▸ **What the exercise asks**
Look through the records below for the line with "Who we are (883, 210)". Return that line and each one after it up to and including the line with "Tell a Friend (545, 1833)", exactly.

▸ **Dataset records**
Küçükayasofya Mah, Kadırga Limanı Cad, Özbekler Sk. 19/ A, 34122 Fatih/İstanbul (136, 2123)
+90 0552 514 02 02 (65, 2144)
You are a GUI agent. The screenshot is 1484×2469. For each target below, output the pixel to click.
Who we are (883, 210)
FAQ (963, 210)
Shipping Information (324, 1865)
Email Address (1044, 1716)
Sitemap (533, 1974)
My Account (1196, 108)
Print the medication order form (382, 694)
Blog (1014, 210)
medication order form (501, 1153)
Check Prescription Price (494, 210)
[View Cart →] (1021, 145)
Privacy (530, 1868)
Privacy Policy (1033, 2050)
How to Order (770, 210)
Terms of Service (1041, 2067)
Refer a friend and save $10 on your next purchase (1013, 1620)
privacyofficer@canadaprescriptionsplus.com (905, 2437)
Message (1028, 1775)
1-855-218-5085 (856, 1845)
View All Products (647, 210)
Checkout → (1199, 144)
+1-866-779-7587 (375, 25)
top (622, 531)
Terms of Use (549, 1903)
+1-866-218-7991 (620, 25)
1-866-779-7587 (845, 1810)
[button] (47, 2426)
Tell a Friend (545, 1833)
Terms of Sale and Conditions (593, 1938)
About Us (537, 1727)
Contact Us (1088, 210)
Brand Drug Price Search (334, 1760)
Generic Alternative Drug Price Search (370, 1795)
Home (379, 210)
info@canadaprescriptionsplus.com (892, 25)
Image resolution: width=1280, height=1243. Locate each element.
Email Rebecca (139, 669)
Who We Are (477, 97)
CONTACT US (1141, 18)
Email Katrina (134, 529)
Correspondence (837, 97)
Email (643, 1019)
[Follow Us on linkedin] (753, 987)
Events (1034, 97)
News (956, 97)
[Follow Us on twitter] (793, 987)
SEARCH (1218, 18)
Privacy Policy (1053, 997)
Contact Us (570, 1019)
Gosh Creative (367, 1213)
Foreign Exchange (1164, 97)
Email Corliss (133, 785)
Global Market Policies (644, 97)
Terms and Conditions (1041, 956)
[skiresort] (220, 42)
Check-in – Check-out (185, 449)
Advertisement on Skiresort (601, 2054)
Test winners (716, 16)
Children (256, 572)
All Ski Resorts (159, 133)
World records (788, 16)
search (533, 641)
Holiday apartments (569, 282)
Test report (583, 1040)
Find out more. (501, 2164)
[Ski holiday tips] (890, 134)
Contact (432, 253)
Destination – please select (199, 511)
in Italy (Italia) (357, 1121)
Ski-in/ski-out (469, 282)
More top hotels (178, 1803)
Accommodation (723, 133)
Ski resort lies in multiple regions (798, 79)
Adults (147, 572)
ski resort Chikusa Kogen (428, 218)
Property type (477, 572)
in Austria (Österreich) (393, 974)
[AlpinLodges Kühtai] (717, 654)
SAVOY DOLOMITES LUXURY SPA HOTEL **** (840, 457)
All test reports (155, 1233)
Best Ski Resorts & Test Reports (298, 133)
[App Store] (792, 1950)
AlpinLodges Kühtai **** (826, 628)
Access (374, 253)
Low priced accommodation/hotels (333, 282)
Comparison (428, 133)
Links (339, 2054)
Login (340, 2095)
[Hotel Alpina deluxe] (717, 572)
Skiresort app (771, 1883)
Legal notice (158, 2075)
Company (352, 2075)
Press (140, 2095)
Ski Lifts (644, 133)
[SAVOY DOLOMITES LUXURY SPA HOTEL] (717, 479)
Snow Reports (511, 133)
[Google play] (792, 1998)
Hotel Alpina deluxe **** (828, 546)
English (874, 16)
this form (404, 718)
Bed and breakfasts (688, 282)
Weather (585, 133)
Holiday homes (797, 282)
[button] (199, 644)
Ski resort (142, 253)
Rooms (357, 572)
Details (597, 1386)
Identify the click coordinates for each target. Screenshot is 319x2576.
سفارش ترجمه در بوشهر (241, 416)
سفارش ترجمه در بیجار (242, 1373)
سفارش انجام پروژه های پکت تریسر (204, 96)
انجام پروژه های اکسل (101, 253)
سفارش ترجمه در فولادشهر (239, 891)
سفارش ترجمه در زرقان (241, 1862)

▸ **Answer for the task**
Who we are (883, 210)
FAQ (963, 210)
Shipping Information (324, 1865)
Email Address (1044, 1716)
Sitemap (533, 1974)
My Account (1196, 108)
Print the medication order form (382, 694)
Blog (1014, 210)
medication order form (501, 1153)
Check Prescription Price (494, 210)
[View Cart →] (1021, 145)
Privacy (530, 1868)
Privacy Policy (1033, 2050)
How to Order (770, 210)
Terms of Service (1041, 2067)
Refer a friend and save $10 on your next purchase (1013, 1620)
privacyofficer@canadaprescriptionsplus.com (905, 2437)
Message (1028, 1775)
1-855-218-5085 (856, 1845)
View All Products (647, 210)
Checkout → (1199, 144)
+1-866-779-7587 (375, 25)
top (622, 531)
Terms of Use (549, 1903)
+1-866-218-7991 (620, 25)
1-866-779-7587 (845, 1810)
[button] (47, 2426)
Tell a Friend (545, 1833)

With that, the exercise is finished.